How many types of caskets exist, and why are some more expensive than others?

Caskets are made of either metal (bronze, copper or steel) or wood, and are available in a variety of styles and colors. Prices vary, depending on the exterior and interior materials used. Bronze, a semi-precious metal, is more expensive than steel. Mahogany, a rare hardwood, is more expensive than the readily available softwood pine. There is also the option of adding personal touches to most caskets.

Can I make my funeral arrangements before I die?

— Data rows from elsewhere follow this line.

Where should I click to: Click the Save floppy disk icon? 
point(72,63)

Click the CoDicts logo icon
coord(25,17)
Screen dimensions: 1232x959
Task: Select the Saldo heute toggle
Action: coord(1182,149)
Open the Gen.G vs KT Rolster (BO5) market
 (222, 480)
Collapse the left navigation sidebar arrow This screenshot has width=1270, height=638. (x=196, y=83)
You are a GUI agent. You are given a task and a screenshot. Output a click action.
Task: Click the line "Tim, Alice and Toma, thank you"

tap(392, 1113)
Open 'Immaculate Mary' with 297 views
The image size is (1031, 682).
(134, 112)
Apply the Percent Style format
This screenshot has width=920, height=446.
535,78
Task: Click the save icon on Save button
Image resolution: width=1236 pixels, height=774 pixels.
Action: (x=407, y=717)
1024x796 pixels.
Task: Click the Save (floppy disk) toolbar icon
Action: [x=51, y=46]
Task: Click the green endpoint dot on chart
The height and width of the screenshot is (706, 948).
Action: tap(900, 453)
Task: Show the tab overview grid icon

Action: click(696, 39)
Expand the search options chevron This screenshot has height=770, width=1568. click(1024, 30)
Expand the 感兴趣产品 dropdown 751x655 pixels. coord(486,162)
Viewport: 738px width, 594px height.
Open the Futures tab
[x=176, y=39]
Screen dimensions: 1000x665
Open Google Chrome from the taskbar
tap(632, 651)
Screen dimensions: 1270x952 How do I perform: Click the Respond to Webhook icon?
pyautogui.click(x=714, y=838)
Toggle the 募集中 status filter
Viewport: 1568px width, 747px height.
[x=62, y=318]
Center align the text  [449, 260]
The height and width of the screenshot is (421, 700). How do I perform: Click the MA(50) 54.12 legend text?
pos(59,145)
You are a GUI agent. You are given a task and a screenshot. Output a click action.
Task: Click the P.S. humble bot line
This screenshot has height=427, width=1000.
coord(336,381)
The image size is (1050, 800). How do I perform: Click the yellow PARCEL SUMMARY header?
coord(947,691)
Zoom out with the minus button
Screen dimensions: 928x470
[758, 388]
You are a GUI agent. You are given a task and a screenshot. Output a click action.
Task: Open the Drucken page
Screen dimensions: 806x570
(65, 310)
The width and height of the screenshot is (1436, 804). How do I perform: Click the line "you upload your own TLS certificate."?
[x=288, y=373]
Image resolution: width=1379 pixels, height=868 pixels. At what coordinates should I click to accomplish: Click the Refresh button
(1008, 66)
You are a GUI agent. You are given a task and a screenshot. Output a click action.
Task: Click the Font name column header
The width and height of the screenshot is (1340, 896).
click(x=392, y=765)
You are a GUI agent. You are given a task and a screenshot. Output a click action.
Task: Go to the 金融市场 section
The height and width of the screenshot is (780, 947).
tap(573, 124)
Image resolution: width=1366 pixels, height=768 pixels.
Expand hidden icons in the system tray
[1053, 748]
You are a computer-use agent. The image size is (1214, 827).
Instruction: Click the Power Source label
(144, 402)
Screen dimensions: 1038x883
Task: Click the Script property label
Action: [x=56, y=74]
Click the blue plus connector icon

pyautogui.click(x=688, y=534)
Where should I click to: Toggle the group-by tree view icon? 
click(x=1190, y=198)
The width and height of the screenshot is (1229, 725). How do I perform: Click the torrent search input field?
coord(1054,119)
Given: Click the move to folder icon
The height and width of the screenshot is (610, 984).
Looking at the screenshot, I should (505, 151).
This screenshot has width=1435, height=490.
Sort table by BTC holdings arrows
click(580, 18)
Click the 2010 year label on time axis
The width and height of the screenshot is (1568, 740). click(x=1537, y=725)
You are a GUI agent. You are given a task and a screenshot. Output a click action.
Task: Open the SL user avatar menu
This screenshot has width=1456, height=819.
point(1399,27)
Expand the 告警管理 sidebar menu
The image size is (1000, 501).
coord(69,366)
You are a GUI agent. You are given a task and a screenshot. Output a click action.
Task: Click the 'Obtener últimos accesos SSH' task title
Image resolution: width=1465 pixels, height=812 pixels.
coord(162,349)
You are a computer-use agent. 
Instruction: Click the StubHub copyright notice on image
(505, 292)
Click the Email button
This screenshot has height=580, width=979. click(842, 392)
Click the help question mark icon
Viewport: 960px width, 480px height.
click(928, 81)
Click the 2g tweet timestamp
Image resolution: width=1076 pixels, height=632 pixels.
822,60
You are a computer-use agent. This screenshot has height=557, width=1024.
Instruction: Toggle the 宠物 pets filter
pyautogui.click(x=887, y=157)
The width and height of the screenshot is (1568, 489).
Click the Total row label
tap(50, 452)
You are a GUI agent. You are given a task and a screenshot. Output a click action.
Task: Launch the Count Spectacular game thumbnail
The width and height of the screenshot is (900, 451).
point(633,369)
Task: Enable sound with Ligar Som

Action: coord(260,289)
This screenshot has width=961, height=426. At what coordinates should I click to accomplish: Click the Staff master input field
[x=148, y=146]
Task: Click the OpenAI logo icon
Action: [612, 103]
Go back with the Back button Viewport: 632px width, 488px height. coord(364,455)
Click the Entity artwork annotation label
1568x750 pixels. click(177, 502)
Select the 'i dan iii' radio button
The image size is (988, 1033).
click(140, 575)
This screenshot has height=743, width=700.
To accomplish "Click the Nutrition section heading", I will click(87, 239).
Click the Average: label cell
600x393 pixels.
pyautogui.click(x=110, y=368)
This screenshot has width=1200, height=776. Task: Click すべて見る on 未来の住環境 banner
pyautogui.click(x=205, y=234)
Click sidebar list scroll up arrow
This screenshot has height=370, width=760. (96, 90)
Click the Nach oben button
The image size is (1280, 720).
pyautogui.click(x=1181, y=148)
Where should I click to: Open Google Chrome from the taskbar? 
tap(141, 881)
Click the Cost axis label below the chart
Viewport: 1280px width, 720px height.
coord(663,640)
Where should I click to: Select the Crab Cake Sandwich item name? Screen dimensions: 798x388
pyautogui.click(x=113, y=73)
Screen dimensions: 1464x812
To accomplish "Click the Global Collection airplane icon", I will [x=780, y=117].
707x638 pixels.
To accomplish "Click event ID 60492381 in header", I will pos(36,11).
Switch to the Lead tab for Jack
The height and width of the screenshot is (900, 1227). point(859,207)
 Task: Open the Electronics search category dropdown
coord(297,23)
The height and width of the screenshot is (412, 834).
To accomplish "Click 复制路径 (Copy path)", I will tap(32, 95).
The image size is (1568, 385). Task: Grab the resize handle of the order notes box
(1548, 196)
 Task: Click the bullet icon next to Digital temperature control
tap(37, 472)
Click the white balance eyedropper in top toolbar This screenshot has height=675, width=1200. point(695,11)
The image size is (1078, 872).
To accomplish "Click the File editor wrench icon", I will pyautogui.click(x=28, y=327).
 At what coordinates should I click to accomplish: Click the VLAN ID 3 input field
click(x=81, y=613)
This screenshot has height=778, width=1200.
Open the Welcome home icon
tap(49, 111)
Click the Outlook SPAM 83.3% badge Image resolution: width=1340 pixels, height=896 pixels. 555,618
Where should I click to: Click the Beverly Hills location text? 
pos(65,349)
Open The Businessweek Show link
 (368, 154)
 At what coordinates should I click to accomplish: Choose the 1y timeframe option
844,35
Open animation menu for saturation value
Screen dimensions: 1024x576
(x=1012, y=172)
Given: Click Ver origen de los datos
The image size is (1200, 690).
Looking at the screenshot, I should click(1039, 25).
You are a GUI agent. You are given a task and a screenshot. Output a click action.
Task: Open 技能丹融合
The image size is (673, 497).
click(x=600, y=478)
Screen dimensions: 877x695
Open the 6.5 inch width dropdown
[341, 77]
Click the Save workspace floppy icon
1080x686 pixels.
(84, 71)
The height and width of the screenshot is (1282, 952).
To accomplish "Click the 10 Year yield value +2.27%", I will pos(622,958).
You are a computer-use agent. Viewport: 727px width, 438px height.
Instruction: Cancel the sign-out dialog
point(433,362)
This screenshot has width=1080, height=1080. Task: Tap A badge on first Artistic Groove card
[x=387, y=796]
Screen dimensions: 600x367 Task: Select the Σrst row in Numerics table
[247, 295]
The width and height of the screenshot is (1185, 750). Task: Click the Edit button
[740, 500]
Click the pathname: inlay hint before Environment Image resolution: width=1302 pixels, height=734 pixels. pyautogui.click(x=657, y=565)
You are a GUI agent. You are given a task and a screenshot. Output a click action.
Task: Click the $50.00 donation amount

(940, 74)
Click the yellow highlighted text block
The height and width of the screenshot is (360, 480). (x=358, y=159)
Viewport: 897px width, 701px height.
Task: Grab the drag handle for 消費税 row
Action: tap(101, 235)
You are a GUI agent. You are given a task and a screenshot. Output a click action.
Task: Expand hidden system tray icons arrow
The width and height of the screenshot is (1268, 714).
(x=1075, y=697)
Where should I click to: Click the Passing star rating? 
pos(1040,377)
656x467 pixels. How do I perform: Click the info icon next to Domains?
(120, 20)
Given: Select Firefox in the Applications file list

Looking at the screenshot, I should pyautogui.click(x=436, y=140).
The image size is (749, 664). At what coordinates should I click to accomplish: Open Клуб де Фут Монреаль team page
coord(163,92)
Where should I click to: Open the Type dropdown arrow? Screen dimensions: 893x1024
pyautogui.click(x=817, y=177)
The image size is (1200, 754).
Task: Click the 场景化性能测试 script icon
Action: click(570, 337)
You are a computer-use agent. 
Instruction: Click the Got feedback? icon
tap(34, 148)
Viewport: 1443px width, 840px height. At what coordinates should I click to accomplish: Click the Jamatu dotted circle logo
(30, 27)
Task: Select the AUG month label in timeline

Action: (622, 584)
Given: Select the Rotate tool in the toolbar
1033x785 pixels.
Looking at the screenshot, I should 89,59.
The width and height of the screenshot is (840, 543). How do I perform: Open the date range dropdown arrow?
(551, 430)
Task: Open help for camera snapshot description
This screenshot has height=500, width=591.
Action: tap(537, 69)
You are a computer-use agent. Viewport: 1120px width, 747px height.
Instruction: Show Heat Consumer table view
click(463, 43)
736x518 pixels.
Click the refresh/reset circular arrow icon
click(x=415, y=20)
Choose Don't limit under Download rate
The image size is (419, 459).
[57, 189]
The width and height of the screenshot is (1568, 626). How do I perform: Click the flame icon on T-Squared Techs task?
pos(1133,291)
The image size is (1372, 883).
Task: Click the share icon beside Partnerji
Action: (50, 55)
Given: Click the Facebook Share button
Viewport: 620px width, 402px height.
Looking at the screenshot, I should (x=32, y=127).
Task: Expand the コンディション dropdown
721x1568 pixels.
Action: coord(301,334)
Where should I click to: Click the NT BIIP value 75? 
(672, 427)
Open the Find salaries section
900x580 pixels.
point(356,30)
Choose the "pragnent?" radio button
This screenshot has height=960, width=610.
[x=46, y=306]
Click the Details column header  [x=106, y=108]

Yes, preplanning is one of the most caring things you can do for your loved ones. It provides them with a clearer picture of your final wishes and helps to relieve them from worrying about how you would really prefer to be remembered. These plans may be as simple or as elaborate as you choose. You can comfortably prefund your arrangements to help alleviate placing future financial burden on your family. The preplanning process allows you to plan at your own pace, equipped with facts and ample information, so that you feel comfortable about the choices you make. Making arrangements in advance also lets you prefund a service and funeral at today's prices. We can assist you with your prearrangement needs. You can also visit our preplanning section for more information.

What is embalming and is it necessary before services are held?

Embalming is the temporary preservation of a person’s remains using a chemical process. Most families choose embalming when a public viewing is planned as part of the service.